Top of EXERCISE TEXT

DWM-Based Processor Cache
They also explore the impact of bit-mapping policy. A naive scheme that maps all bits of a block to a single tape leads to very high shift latency. Instead, they map K 64-bit blocks in 64 DWM tapes, each with K bits of data. Thus, all bits of a block can be accessed in parallel. This scheme requires between 0 and K shift operations, whereas naive scheme always requires K shift operations. A limitation of their bit-interleaving scheme is that it requires shift operations in multiple tapes for each access; however, this does not lead to energy penalty due to efficiency of shift operations.
They further propose a static and a dynamic policy for deciding which tape heads on a cell are utilized for accessing a specific bit in the multi-port multibitDWM. In static policy, a tape head is statically assigned to a cache block based on its initial location, thus, in this policy, the cache block address alone decides the tape head. In dynamic policy, the head nearest to the requested block at runtime is chosen to access the bit. For deciding tape head position after cache access, they propose three policies, viz., eager, lazy, and pre-shifting. In eager policy, a tape head is moved to its default location after each access, whereas in lazy policy, it is not moved. In pre-shifting policy, the next block access is predicted, and the tape head is aligned with that block. The eager policy leads to simple shift control logic and allows static assignment of optimal tape head of each block. Lazy policy leverages spatial locality, which indicates that the current head location is likely to be close to the next block to be accessed. Their experiments show that without harming performance, their cache design achieves large area and energy reduction compared to both SRAM and STT-RAM caches. Venkatesan et al. [2013] also propose another L2 cache design where tag array is designed with 1bitDWM to allow quick hit/miss determination, and data array is designed with multibitDWM to achieve high density. To hide shift latency in MultiBitDWM, they use a pre-shifting approach. Initially, based on the location of a cache block, a R/W port is statically assigned to it. On a cache access, next block expected to be accessed is predicted and is pre-shifted to its statically assigned port. On an accurate prediction, shift operation is avoided. On an inaccurate prediction, a read operation is performed through the nearest read port since read operations are critical to performance. By comparison, a write operation is performed through the statically assigned write port to reduce the number of extra bits required for avoiding data loss during shifting (since write operations will require a higher number of shifts due to the presence of readonly ports). Their technique improves performance and energy efficiency compared to SRAM and STT-RAM caches.
Zhang et al.

Bottom of EXERCISE TEXT
Top of INFORMATION SHOWN

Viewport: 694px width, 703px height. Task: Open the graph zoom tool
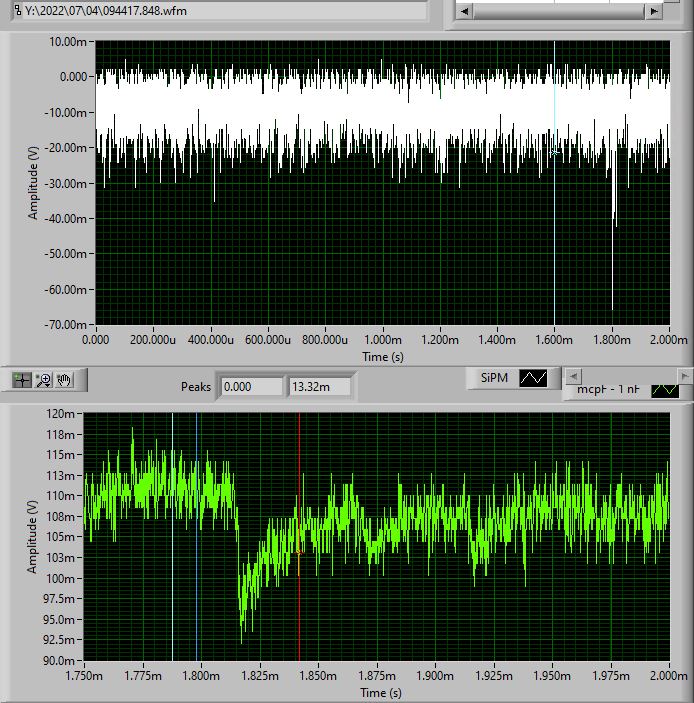(43, 380)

Bottom of INFORMATION SHOWN

__TO DO__
**1.** Copy out, word for word, everything in the DWM cache text from "DWM-Based Processor Cache" down to "of shift operations.".
**2.** According to the DWM cache text, through which port is a read operation performed when the pre-shifting prediction is inaccurate?
The material is not required for the work that follows.

__ANSWERS FOR EACH ITEM__
**1.**
DWM-Based Processor Cache
They also explore the impact of bit-mapping policy. A naive scheme that maps all bits of a block to a single tape leads to very high shift latency. Instead, they map K 64-bit blocks in 64 DWM tapes, each with K bits of data. Thus, all bits of a block can be accessed in parallel. This scheme requires between 0 and K shift operations, whereas naive scheme always requires K shift operations. A limitation of their bit-interleaving scheme is that it requires shift operations in multiple tapes for each access; however, this does not lead to energy penalty due to efficiency of shift operations.

**2.** It is performed through the nearest read port.